I am appalled that the new Thanet Parkway rail station plan is still going ahead, with the Government awarding £12m to assist with its delivery (‘Transport shares in Getting Building cash’ LTT 07 Aug).
There have been some changes to the plans, primarily the use of the existing underpass, which has removed the need for the intrusive station footbridge that stuck out like a sore thumb on the horizon. However, access for those with disabilities is still defective. The Equality Act requirements are for a ramp to both platforms, with access enhanced by the provision of a lift. Yet, in the report to the Kent County Council’s planning committee the agent designer claims that the lifts remove the need for ramps and that this is within building regulations. I would want to see compliance with the Equality Act and not just building regulations, which have a different focus.
The station will be unmanned, so there are two risks with the access proposal as it stands.
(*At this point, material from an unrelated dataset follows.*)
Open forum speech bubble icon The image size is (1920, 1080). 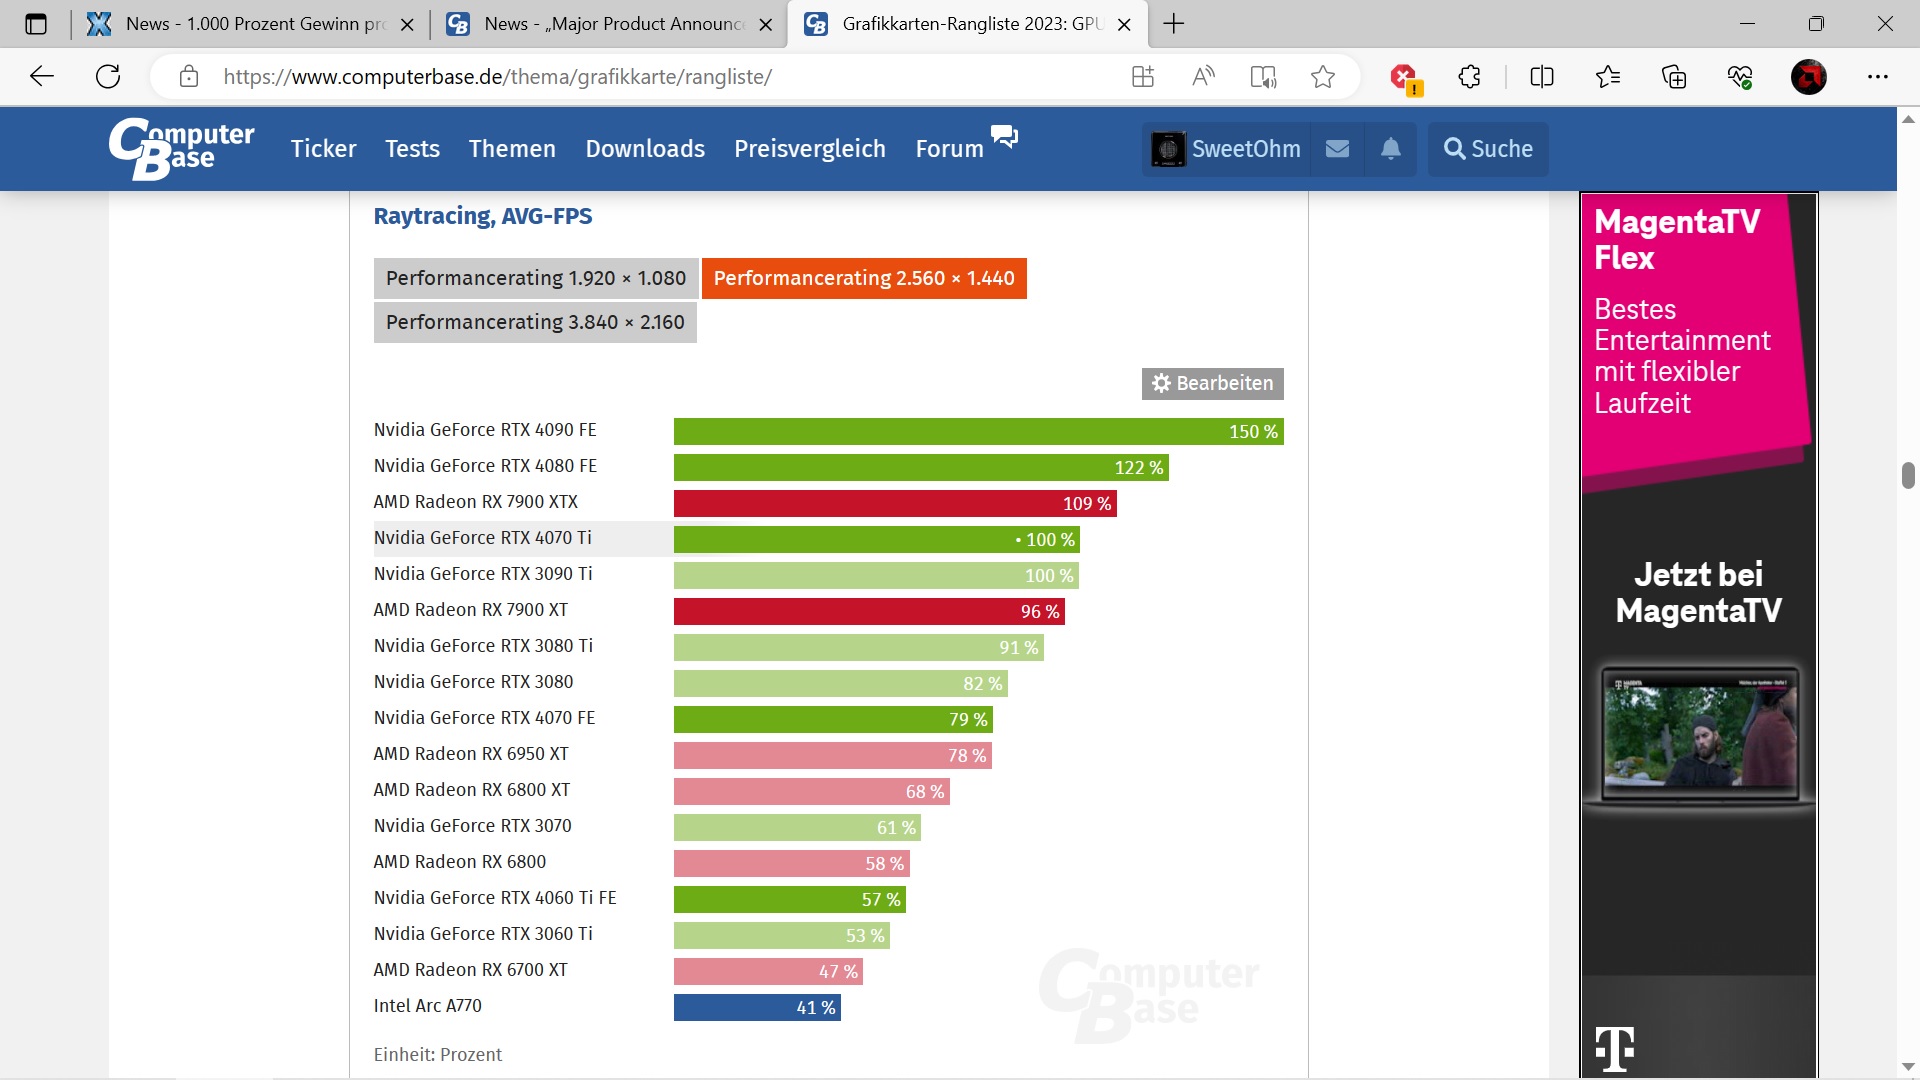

Firstly, should the lifts break down, disabled passengers would be trapped on the exposed platforms, or, more dangerously, within the lift itself. The estimated breakdown response time is 20-30 minutes, during which time the passenger would be left with no facilities at all. This will not do.
I have previously remarked that, without removal of local level crossings, the new station will not deliver the political aspiration for a one-hour journey time to London. Yet, with the work done to these crossings, the aspiration would be achieved from the existing Ramsgate station. Moreover, the parkway station concept is out of date and flies in the face of efforts to reduce car use and improve air quality. Local demand for the new station would be low and rely almost entirely on car-borne access. Little provision appears to have been made for cycle parking.
The proposal gives a very marginal cost:benefit ratio and the benefits could be obtained by upgrading the existing Ramsgate station. The new station is likely to be a ‘white elephant’, which wastes funding that could be better used elsewhere. I suspect the estimated costs are out of date and the proposal is likely to cost, possibly, 50 per cent more by the time the bills are paid. I am sure that cancellation would bring a corporate sigh of relief at Network Rail. I imagine the South East Local Enterprise Partnership could also find a better use for its funds.